Mas o Barcelona não desistiu. Aos 75 minutos começou o quarto de hora de sofrimento dos «encarnados». A defesa do Benfica começou por ceder um canto aos «catalães». Na sequência do lance, Czibor, à entrada da área, disferiu um potente remate, não dando hipóteses de defesa a Costa Pereira. Estava estabelecido o resultado final, 3-2.  

Até ao apito final do árbitro o Benfica tentou resistir à pressão do Barcelona... e conseguiu. Mérito para os portugueses já que, segundo rezam as crónicas da época, os catalães estiveram ao seu melhor nível, enviando dois remates aos postes nos últimos minutos e criando oportunidade atrás de oportunidade. 

Kocsis e Czibor, que sete anos antes, nesse mesmo estádio, tinham perdido a final do Mundial-54 frente à Alemanha, pelo mesmo resultado, em circunstâncias igualmente dramáticas, não queriam acreditar no que lhes sucedia. O sentimento de incredulidade estendia-se aos jornalistas espanhóis. Um deles escreveu mesmo, para ilustrar até que ponto os deuses do futebol tinham virado as costas ao Barcelona: «Se por acaso tivesse havido um penalty contra o Benfica, por certo um passarinho desceria dos céus levando a bola no bico antes de a falta ser marcada». 

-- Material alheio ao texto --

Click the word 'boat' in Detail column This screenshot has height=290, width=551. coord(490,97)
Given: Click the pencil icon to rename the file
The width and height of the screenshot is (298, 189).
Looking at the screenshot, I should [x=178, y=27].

No final do encontro, os benfiquistas presentes no estádio invadiram o relvado para festejar a vitória com os jogadores. Apesar da cerimónia de consagração dos portugueses ter sido alterada, já que a invasão de campo impediu a entrega de medalhas aos jogadores, José Águas ergeu a Taça perante a euforia geral. 

Do lado do Barcelona a desilusão estava estampada no rosto dos jogadores. O brasileiro Evaristo era um dos mais inconformados, atribuindo a derrota à «má sorte» e aos «dois frangos de Ramallets». «Culpo-o sem hesitar. Ele desculpa-se com o sol, mas não acredito», desabafou o jogador na ressaca do desaire. 

O guarda-redes dos catalães foi o principal visado da derrota. Numa tarde que começou cinzenta, Ramallets culpava o sol pelo fracasso da sua exibição, numa versão partilhada por alguns dos jornais da especialidade.  

Os suíços do «Semaine Sportive», por exemplo, intitulavam a crónica de jogo com «O sol venceu os espanhóis». «Ficou provado que o Estádio Wankdorf contém um monumental erro de construção. Quando um desafio se desenrola depois das seis horas da tarde, apenas uma equipa tem o sol nos olhos, enquanto nos outros estádios o Sol se põe sempre atrás das tribunas. Esta foi a base da vitória do Benfica, porque o Sol desta última tarde de Maio apareceu apenas durante uns dez minutos, o suficiente para permitir a Ramallets cometer os dois maiores erros da sua longa carreira.» 

O inconformismo originado pela derrota reinava por toda a Espanha. O país vizinho, que até então se tinha sagrado vencedor de todas as edições da prova através do Real Madrid, via fugir pela primeira vez o mais importante título europeu. «O Benfica venceu o Barcelona num jogo tristemente memorável. A sua vitória foi ajudada, decisivamente, pela desgraça dos espanhóis, alguns erros da defesa e um golo fantasma concedido pelo árbitro», comentava o jornalista do diário desportivo «Marca» na crónica de jogo. 

Em Portugal tudo era diferente. As primeiras páginas dos jornais não poupavam elogios ao «onze» campeão e a Bella Guttmann. Os editoriais agradeciam ao clube da Luz o feito histórico e classificavam os jogadores como os «melhores de sempre». Coluna, patrão do meio-campo e senhor de uma personalidade contagiante, e Germano, a grande referência defensiva, eram, com toda a justiça, os mais elogiados. 

No aeroporto da Portela, a equipa foi recebida por centenas de pessoas, em apoteose. Com direito a ransmissão televisiva, adeptos de todos os clubes festejavam o feito alcançado pelo Benfica que, pela primeira vez, tinha escrito o nome de Portugal no livro de história do futebol mundial.